A construction of surface skein TQFTs and their extension to 4-dimensional 2-handlebodies

TL;DR

This paper constructs a new surface skein TQFT based on Frobenius algebras, extending it partially to 4-dimensional 2-handlebodies, and provides computational methods for these invariants.

Contribution

It introduces a novel surface skein TQFT for 3-manifolds and extends it to 4-dimensional 2-handlebodies using an inductive state-sum approach.

Findings

Surface skein modules carry boundary actions enabling gluing.

Partial extension of the TQFT to 4D 2-handlebodies achieved.

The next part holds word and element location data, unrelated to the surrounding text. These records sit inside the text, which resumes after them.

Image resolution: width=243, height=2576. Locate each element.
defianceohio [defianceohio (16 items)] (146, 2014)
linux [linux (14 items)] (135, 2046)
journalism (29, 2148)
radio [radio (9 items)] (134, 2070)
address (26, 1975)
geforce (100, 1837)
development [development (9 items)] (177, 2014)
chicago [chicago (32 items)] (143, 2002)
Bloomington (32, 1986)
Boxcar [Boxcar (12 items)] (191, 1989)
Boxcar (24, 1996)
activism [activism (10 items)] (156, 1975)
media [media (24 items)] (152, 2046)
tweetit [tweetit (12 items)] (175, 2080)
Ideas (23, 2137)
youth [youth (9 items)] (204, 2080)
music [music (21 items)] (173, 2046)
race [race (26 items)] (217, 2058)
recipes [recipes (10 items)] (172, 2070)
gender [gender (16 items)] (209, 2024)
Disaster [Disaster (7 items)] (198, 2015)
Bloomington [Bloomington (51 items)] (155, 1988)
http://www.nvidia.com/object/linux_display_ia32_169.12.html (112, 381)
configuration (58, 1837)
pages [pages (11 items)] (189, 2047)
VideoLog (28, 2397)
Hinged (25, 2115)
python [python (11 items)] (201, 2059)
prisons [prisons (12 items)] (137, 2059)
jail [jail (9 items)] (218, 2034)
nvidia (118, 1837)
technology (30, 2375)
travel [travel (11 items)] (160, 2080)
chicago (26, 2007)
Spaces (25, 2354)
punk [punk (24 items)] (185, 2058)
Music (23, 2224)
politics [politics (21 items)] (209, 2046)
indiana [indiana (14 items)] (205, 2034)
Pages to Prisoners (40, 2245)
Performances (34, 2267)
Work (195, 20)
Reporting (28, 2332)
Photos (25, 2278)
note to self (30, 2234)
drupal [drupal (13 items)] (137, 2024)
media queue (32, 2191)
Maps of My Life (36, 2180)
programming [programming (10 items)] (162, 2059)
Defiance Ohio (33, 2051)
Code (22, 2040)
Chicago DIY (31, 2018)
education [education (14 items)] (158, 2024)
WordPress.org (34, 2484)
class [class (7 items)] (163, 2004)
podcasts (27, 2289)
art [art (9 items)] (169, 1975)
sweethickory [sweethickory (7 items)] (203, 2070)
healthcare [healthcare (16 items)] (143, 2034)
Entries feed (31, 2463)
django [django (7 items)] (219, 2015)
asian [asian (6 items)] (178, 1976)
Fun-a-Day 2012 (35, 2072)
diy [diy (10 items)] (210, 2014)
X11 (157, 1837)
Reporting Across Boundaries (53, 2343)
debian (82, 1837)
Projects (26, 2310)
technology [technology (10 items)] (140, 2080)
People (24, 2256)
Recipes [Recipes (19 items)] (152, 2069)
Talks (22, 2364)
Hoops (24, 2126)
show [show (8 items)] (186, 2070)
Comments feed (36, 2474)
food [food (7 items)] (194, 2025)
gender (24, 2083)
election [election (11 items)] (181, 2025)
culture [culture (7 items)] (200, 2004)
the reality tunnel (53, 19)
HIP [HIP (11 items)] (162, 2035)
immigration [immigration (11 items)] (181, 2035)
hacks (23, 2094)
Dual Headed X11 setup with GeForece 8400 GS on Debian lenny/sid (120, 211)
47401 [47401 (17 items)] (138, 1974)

Examples demonstrate computation of 4D 2-handlebody invariants.

Abstract

For a commutative Frobenius algebra $A$, we construct a $(2,3,3+\varepsilon)$-dimensional TQFT $\mathsf{AFK}_A$ that assigns to a 3-manifold a skein module of embedded $A$-decorated surfaces. These surface skein modules have been first defined by Asaeda--Frohman and Kaiser using skein relations that generalize the combinatorics of Bar-Natan's dotted cobordisms. For 3-manifolds with boundary, we show that surface skein modules carry an action by a certain surface skein category associated with the boundary, which yields a gluing formalism. Our main result concerns a partial extension of $\mathsf{AFK}_A$ to dimension 4, which uses an inductive state-sum construction following Walker. As an example, the equivariant version of Lee's deformation of dotted cobordisms yields a TQFT that extends to 4-dimensional 2-handlebodies but not 3-handlebodies. Finally, we characterize the attachment of 4-dimensional 2-handles by means of a certain Kirby color and use it to compute the invariants of 4-dimensional 2-handlebodies in examples.